Google is planning a massive expansion of its data centre empire
The Mountain View company announced in a blog post on Tuesday that it is expanding the Google Cloud Platform to 12 more regions between now and the end of 2017. In order to do that, it must open new data centres in each of the regions it wants to move into.
The first of the new Google data centres will be opened in Oregon, America, and Tokyo, Japan.
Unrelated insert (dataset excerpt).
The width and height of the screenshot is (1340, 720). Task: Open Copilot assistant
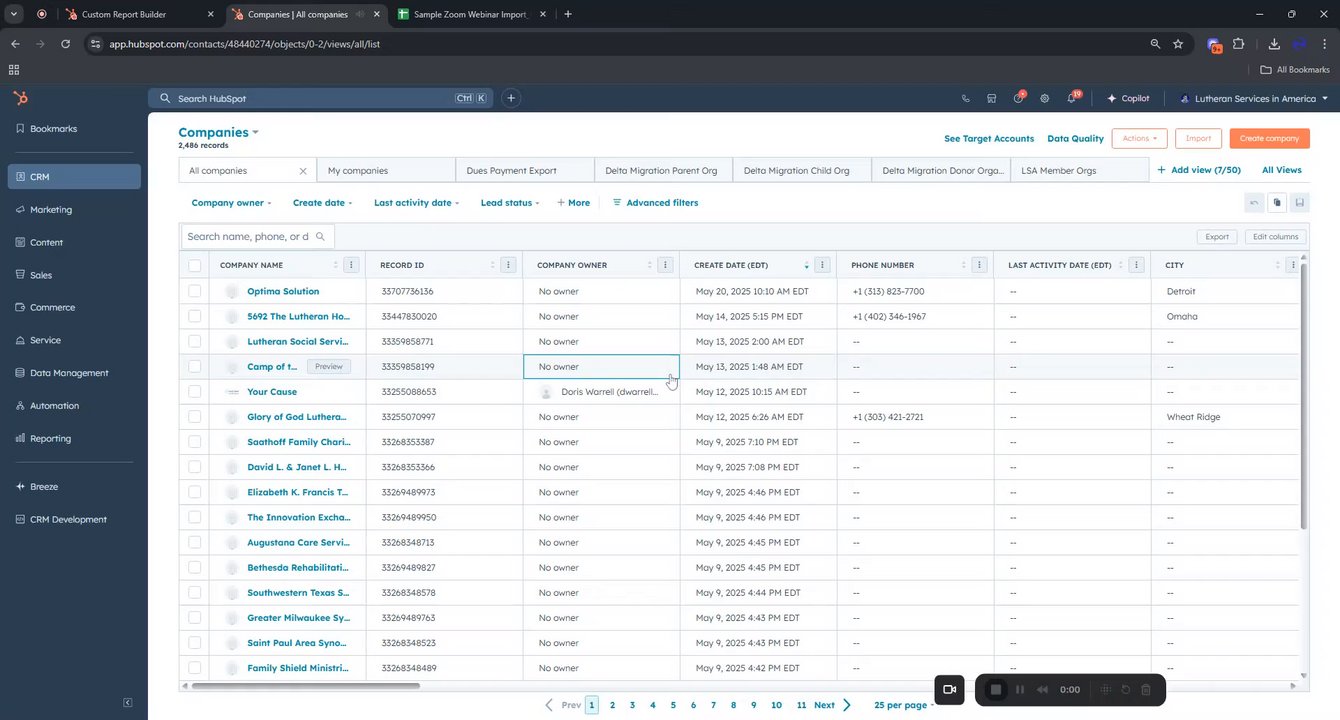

They will be up and running by the end of 2016, while the remaining 10 will go live by the end of 2017.
Google's data centres contain servers that support Google products like Gmail, Search, Maps, and other Google Cloud Platform services.
"We're opening these new regions to help Cloud Platform customers deploy services and applications nearer to their own customers, for lower latency and greater responsiveness," said Varun Sakalkar, Google Cloud's product manager.
"With these new regions, even more applications become candidates to run on Cloud Platform, and get the benefits of Google-level scale and industry leading price/performance."
Google, Amazon Web Services (AWS), IBM, and Microsoft have been in a tense cloud war over the last few years, with AWS significantly undercutting the others on price. According to analysts at Synergy Research Group, AWS holds 31% market share, Microsoft 9%, IBM 7%, and Google 4%.
The new Google data centres will see Google's cloud empire grow from four cloud regions (Eastern US, Central US, Western Europe and East Asia) to 15. By contrast, AWS has 12 and Microsoft has 22 (with plans for five more).
John Dinsdale, a data centre analyst at Synergy Research Group, told TechWeekEurope that Google "lags far behind" AWS and Microsoft in the cloud infrastructure market. He said this is partly down to the fact that Google's data centre network hasn't been extensive enough to compete.
"Google is now on a drive to help fix that - in addition to increasing its corporate focus on the cloud market. This was long overdue," he said.